FBI Warns of Sneaky Holiday Online Shopping Scams

Criminals don’t take the holidays off, they are busy gearing up for an active season of their own. With seasonal shopping in full swing, the FBI reminds shoppers to look out for scams designed to steal money and personal information, especially while shopping online.

If a deal looks too good to be true, it probably is. Scammers may offer too-good-to-be-true deals through phishing e-mails or advertisements. Some may offer brand name merchandise at extremely low discounts or promise gift cards as an incentive to purchase a product. Others may offer products at a great price, but the products being sold are not the same as the products advertised.

Do not open any unsolicited e-mails and do not click on any links attached. Steer clear of suspicious sites, phishing e-mails, or ads offering items at unrealistic discounts. You may end up paying for an item, giving away personal information and credit card details, and receive nothing in return except a compromised identity.

When shopping online, do your research. Make sure a site is secure and reputable before providing your credit card number. Don’t trust a site just because it claims to be secure, and beware of purchases or services that require you to pay with a gift card.

Beware of social media posts that appear to offer special vouchers or gift cards. Some may pose as holiday promotions or contests. It may even appear that a friend shared the link. Often, these scams lead you to participate in an online survey that is actually designed to steal personal information.

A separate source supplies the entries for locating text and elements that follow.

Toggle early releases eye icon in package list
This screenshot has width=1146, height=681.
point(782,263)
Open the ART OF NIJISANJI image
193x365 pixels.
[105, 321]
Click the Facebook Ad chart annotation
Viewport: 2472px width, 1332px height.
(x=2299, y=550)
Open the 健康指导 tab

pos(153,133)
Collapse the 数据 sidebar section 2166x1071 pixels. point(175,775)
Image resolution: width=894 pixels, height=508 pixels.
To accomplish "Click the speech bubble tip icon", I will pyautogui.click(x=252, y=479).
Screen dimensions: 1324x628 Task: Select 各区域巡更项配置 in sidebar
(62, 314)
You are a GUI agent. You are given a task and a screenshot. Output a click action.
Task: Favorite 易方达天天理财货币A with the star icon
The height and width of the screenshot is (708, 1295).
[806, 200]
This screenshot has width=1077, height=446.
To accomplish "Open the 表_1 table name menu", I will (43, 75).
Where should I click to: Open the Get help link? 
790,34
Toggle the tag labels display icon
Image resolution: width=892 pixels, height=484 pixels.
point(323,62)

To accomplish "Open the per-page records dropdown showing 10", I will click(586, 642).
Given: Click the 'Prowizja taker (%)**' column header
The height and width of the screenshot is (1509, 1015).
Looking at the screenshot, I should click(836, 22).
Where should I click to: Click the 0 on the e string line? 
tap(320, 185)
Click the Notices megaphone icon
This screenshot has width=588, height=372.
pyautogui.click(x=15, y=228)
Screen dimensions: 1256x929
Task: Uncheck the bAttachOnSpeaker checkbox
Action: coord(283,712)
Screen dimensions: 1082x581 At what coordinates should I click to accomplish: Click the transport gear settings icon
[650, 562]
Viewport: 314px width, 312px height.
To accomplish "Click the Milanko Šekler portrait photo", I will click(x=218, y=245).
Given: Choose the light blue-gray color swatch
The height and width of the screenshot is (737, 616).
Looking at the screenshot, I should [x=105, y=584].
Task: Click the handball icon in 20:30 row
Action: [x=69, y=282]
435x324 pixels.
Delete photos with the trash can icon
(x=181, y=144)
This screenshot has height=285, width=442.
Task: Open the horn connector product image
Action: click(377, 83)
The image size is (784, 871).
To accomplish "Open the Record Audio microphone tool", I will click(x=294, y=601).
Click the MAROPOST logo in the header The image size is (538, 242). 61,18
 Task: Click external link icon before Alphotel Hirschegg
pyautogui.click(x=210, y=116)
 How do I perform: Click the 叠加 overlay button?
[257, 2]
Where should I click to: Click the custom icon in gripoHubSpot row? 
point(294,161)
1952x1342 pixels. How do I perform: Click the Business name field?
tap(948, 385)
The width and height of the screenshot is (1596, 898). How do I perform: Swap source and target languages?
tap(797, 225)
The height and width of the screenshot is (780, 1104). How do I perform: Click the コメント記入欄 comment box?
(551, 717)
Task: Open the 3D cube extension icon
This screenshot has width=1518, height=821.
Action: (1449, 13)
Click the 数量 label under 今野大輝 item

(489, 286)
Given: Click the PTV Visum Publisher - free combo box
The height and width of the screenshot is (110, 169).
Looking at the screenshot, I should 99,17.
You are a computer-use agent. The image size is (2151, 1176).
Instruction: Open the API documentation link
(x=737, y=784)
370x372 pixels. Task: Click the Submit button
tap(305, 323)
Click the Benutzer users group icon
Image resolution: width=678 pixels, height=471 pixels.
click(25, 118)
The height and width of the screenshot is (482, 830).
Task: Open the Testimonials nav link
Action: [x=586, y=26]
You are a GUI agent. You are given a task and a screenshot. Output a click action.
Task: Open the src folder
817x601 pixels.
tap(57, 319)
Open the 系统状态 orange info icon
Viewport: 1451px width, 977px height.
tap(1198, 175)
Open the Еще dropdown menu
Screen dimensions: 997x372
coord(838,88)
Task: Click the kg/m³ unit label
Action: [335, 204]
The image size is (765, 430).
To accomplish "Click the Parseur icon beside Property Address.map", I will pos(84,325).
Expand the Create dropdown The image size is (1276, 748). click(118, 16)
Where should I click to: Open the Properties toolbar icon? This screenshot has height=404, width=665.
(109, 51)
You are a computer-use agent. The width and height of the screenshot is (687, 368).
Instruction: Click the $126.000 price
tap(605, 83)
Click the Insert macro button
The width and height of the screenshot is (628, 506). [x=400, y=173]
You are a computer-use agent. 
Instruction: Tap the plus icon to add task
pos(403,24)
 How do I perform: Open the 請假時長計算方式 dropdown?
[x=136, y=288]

Protect yourself. Secure your banking and credit accounts with strong and different passwords, as well as all other accounts that contain anything of value – such as rewards accounts, online accounts that save your payment information, or accounts containing private, personal information.

Check your credit card and bank statements regularly to make sure no fraudulent charges have been made to your account.

Last year, Arizona ranked 15th in the number of alleged scam victims, losing more than $59-million. The number one scam involved transactions – either not getting what you ordered or not receiving payment for what you sold.

If you suspect you’ve been victimized:

  • Contact your financial institution immediately upon suspecting or discovering a fraudulent transfer.
  • Request that your bank reach out to the financial institution where the fraudulent transfer was sent.
  • Contact local law enforcement.
  • File a complaint with the FBI’s Internet Crime Complaint Center at www.ic3.gov, regardless of dollar loss.

To protect yourself:

  • Only go to secure known websites
  • Beware of links in Facebook posts or even from friends
  • Check credit statements thoroughly for fraud.